_YOUR GOAL:_ After finding the line that includes "Instruction: Click inside" in the records below, transcribe it and each line after it through the last, exactly, and add nothing.

_RECORD SET:_
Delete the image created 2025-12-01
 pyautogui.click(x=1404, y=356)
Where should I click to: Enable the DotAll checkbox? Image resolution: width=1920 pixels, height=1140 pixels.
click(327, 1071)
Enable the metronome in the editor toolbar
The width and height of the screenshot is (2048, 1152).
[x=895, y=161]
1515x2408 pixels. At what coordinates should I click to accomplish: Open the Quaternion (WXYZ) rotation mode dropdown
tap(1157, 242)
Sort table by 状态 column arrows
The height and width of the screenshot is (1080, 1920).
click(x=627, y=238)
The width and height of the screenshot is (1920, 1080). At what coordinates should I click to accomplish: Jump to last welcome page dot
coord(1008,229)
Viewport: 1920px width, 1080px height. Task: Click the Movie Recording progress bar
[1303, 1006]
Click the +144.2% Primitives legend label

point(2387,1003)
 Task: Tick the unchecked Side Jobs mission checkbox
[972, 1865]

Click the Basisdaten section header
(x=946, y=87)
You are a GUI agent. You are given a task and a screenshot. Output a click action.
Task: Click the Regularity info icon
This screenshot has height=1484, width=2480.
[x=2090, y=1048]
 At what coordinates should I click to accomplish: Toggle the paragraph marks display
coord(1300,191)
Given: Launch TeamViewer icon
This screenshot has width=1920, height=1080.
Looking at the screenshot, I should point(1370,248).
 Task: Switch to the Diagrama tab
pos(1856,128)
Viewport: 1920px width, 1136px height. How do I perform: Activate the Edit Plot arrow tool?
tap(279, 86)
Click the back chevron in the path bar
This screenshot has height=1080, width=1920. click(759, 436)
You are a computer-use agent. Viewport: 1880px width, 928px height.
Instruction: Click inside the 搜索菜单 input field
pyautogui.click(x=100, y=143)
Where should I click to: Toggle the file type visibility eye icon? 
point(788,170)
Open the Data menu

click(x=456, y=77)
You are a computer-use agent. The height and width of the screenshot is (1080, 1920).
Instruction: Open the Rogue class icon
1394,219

_RESULT:_
Instruction: Click inside the 搜索菜单 input field
pyautogui.click(x=100, y=143)
Where should I click to: Toggle the file type visibility eye icon? 
point(788,170)
Open the Data menu

click(x=456, y=77)
You are a computer-use agent. The height and width of the screenshot is (1080, 1920).
Instruction: Open the Rogue class icon
1394,219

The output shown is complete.